¿Reformar lo que se tiene o arrasar con todo para volver a construir sobre las ruinas? Supongo que es muy difícil para alguien que tiene formación e ideología revolucionaria adaptarse a los lentos acuerdos y desacuerdos del reformismo. El gobierno viene presentando al Congreso una serie de reformas. Hasta se llaman así. Algunas de estas reforman tanto que se vuelven casi revolucionarias, aunque se intenten hacer por el camino democrático (que implica acuerdos y ajustes entre distintas visiones e intereses). Son tantas las reformas presentadas al mismo tiempo que uno se pregunta: ¿esta lluvia de propuestas en los primeros meses de gobierno obedece al cálculo, a la improvisación, o a un deseo de mostrar que las reformas son imposibles y el único camino para el cambio es la revolución?
Si obedecen al cálculo a corto plazo, el razonamiento sería este: ahora que estamos en luna de miel, ahora que el pacto está fresco, estrenando recursos y burocracia, es el momento para que me aprueben lo que pretendo. Hay que aprovechar los altos índices de aprobación, gastarse el capital de la esperanza, y lograr en el primer año lo que quiero sacar adelante: la reforma política, la reforma a la salud, la reforma pensional, la reforma laboral, la ley de sometimiento (Paz Total), y otras más. Sin tener aseguradas unas mayorías sólidas, se intentan pasar como leyes ordinarias (que se pueden aprobar con mayorías simples) lo que parecen ser leyes estatutarias (que requieren más debates y mayorías calificadas). Según uno de los juristas más ecuánimes del país, Rodrigo Uprimny, al menos la reforma a la salud requeriría tramitarse como ley estatutaria. Es decir que la reforma que más a pecho se ha tomado el gobierno, la de la ministra Corcho, estaría viciada desde sus mismas premisas y aunque fuera aprobada por el Congreso, podría ser devuelta por la Corte Constitucional.
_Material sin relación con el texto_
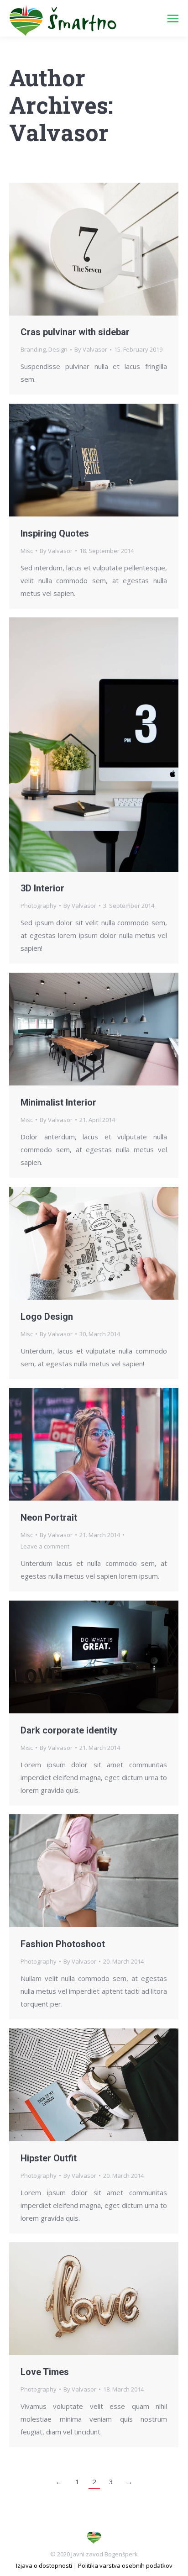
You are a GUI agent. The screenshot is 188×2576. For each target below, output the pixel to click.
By (90, 349)
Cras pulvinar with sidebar (75, 332)
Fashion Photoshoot (63, 1944)
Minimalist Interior (58, 1102)
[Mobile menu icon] (173, 18)
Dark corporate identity (69, 1730)
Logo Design (47, 1316)
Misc (27, 551)
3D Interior (42, 888)
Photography (39, 905)
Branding (33, 349)
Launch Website (69, 1029)
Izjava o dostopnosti (44, 2565)
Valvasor (59, 132)
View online (69, 1444)
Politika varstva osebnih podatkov (125, 2565)
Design (58, 349)
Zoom (82, 249)
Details (106, 249)
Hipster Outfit (49, 2158)
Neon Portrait (49, 1517)
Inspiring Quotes (55, 533)
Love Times (45, 2371)
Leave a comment (45, 1546)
Si esta explosión reformista no obedece al cálculo, sino simplemente a la improvisación, a la falta de experiencia, o a un síndrome de hiperactividad con déficit de atención (en un país donde escasean muchos medicamentos, empezando por la Ritalina, que podría moderar la fiebre hiperactiva), entonces nos podemos encontrar con el escenario más probable: un exceso de acciones que fracasan porque no se pueden pactar (reformar es pactar), llevan a un gobierno inerte e ineficaz.
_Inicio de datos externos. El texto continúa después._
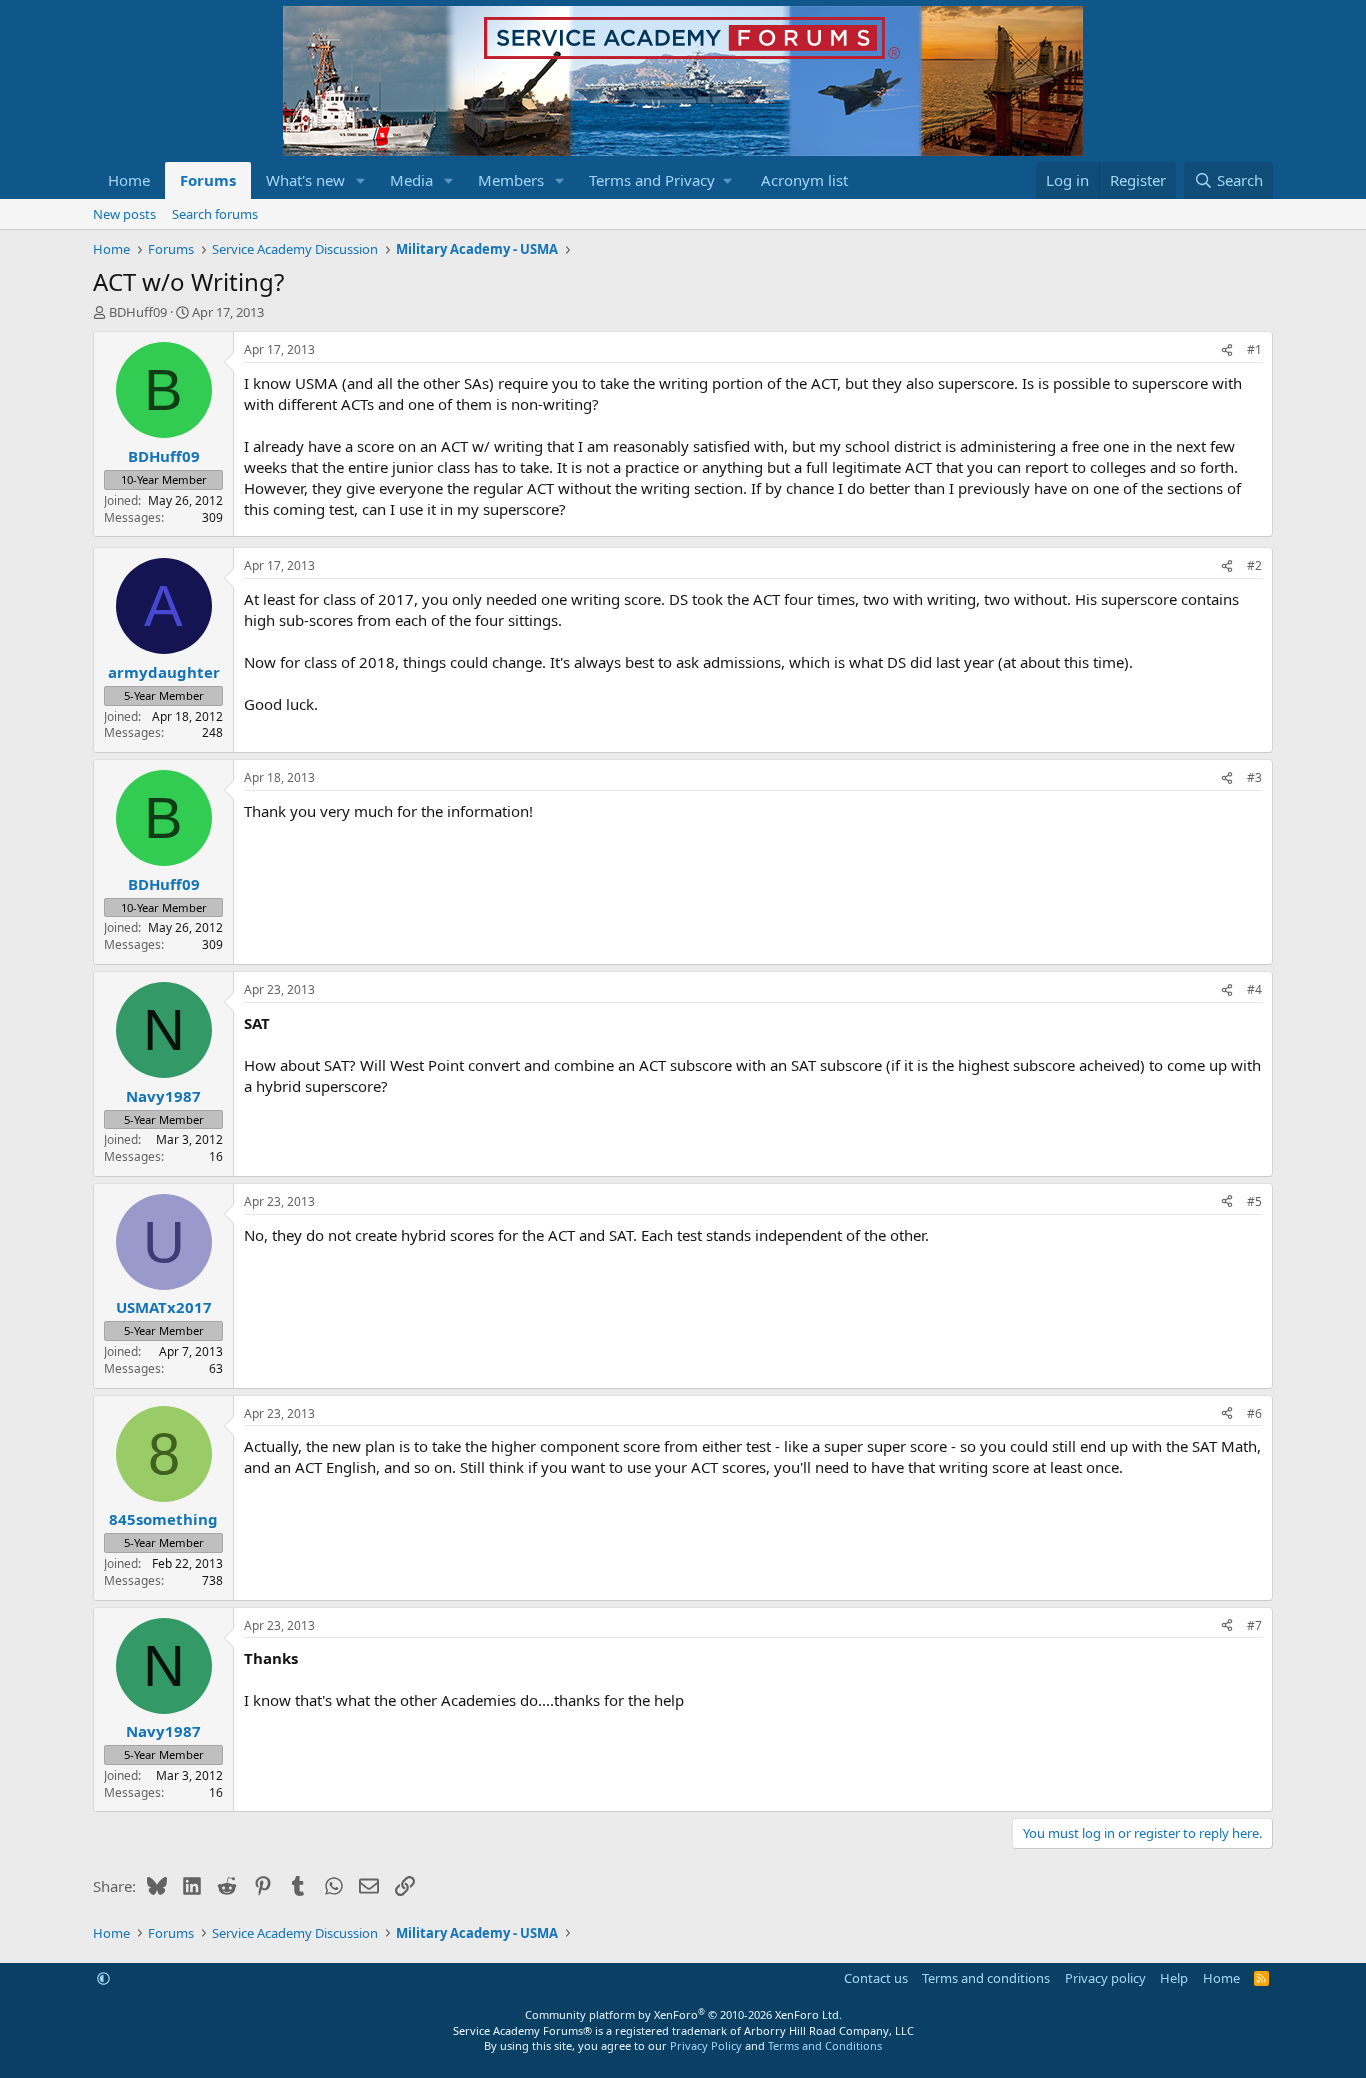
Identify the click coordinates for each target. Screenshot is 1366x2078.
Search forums (215, 214)
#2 (1254, 565)
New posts (124, 214)
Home (129, 180)
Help (1174, 1978)
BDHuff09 (138, 312)
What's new (305, 180)
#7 (1254, 1625)
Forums (208, 180)
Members (511, 180)
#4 (1254, 989)
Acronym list (804, 180)
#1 (1254, 349)
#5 (1254, 1201)
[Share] (1227, 350)
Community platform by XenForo (683, 2014)
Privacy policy (1105, 1978)
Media (411, 180)
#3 (1254, 777)
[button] (361, 180)
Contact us (876, 1978)
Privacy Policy (706, 2045)
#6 (1254, 1413)
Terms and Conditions (825, 2045)
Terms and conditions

Pero hay un tercer escenario, y quizás el peor. Sería, también, un tipo de cálculo, pero ya no a corto, sino a mediano plazo. Ante la incapacidad de reformar el país, hay que revolucionarlo. Y para esto, en primer lugar, hay que encontrar un culpable. ¿Quiénes se oponen a las reformas que yo he intentado hacer pacíficamente y por las vías democráticas? Toca inventarse un monstruo: el Estado profundo; la oligarquía; la casta empresarial; las instituciones caducas; los medios de comunicación vendidos al capital; el Congreso corrupto e ineficiente; la justicia y las cortes cooptadas por la vieja élite; o todos los anteriores al mismo tiempo, agrupados bajo un gran sustantivo que se pueda fácilmente demonizar. El Establecimiento, por ejemplo. O algún otro todavía por inventar.
Digo que este escenario podría ser el peor porque es el que llevaría la polarización en que vivimos a una gran explosión. Como el Establecimiento (supongamos que este sea el coco) ha impedido y bloqueado todas mis reformas progresistas para el cambio, tengo que hacer el cambio para el que fui elegido por otro camino, sin consensos. ¿Y cuál va a ser ese camino? Podría ser la calle. Pero un pueblo asfixiado por la carestía y la inflación no le suele jalar a la calle para apoyar un gobierno al que identifica con una situación que en vez de mejorar empeora. Si no es la calle, podría ser un proceso constituyente, en el cual nos podríamos enfrascar durante meses o años. Amanecerá y veremos. Eso sí, para ver el amanecer, hay que madrugar y mantener los ojos muy abiertos.